Retype the following entries line for line, with no changes.

====== MATERIAL PROVIDED

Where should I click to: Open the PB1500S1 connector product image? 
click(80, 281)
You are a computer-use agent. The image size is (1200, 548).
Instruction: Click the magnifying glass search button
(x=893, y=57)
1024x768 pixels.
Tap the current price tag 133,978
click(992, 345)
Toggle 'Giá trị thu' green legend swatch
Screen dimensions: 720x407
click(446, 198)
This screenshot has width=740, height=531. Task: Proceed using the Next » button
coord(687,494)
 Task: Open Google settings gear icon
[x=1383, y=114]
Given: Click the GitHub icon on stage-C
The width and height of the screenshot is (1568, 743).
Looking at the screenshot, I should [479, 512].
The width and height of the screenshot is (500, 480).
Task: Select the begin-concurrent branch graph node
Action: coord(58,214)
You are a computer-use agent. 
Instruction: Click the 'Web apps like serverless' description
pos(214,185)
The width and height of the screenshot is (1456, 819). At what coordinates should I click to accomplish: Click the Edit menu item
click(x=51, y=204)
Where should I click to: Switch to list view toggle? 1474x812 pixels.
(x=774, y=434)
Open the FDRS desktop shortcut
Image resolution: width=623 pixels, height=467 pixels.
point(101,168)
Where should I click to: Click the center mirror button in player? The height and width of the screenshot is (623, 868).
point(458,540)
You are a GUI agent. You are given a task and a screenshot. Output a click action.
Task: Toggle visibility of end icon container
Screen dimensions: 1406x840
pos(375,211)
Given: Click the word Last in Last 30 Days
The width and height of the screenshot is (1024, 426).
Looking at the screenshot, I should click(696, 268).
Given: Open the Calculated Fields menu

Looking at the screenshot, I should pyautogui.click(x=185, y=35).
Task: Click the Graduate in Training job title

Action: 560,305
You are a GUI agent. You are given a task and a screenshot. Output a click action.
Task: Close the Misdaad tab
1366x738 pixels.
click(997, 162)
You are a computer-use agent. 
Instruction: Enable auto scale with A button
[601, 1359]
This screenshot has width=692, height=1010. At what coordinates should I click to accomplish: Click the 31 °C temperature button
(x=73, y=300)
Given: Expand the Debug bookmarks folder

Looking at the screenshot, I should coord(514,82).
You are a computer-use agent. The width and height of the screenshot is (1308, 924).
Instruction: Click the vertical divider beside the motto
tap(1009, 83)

============

▶ _EXERCISE ANSWER_:
Where should I click to: Open the PB1500S1 connector product image? 
click(80, 281)
You are a computer-use agent. The image size is (1200, 548).
Instruction: Click the magnifying glass search button
(x=893, y=57)
1024x768 pixels.
Tap the current price tag 133,978
click(992, 345)
Toggle 'Giá trị thu' green legend swatch
Screen dimensions: 720x407
click(446, 198)
This screenshot has width=740, height=531. Task: Proceed using the Next » button
coord(687,494)
 Task: Open Google settings gear icon
[x=1383, y=114]
Given: Click the GitHub icon on stage-C
The width and height of the screenshot is (1568, 743).
Looking at the screenshot, I should [479, 512].
The width and height of the screenshot is (500, 480).
Task: Select the begin-concurrent branch graph node
Action: coord(58,214)
You are a computer-use agent. 
Instruction: Click the 'Web apps like serverless' description
pos(214,185)
The width and height of the screenshot is (1456, 819). At what coordinates should I click to accomplish: Click the Edit menu item
click(x=51, y=204)
Where should I click to: Switch to list view toggle? 1474x812 pixels.
(x=774, y=434)
Open the FDRS desktop shortcut
Image resolution: width=623 pixels, height=467 pixels.
point(101,168)
Where should I click to: Click the center mirror button in player? The height and width of the screenshot is (623, 868).
point(458,540)
You are a GUI agent. You are given a task and a screenshot. Output a click action.
Task: Toggle visibility of end icon container
Screen dimensions: 1406x840
pos(375,211)
Given: Click the word Last in Last 30 Days
The width and height of the screenshot is (1024, 426).
Looking at the screenshot, I should click(696, 268).
Given: Open the Calculated Fields menu

Looking at the screenshot, I should pyautogui.click(x=185, y=35).
Task: Click the Graduate in Training job title

Action: 560,305
You are a GUI agent. You are given a task and a screenshot. Output a click action.
Task: Close the Misdaad tab
1366x738 pixels.
click(997, 162)
You are a computer-use agent. 
Instruction: Enable auto scale with A button
[601, 1359]
This screenshot has width=692, height=1010. At what coordinates should I click to accomplish: Click the 31 °C temperature button
(x=73, y=300)
Given: Expand the Debug bookmarks folder

Looking at the screenshot, I should coord(514,82).
You are a computer-use agent. The width and height of the screenshot is (1308, 924).
Instruction: Click the vertical divider beside the motto
tap(1009, 83)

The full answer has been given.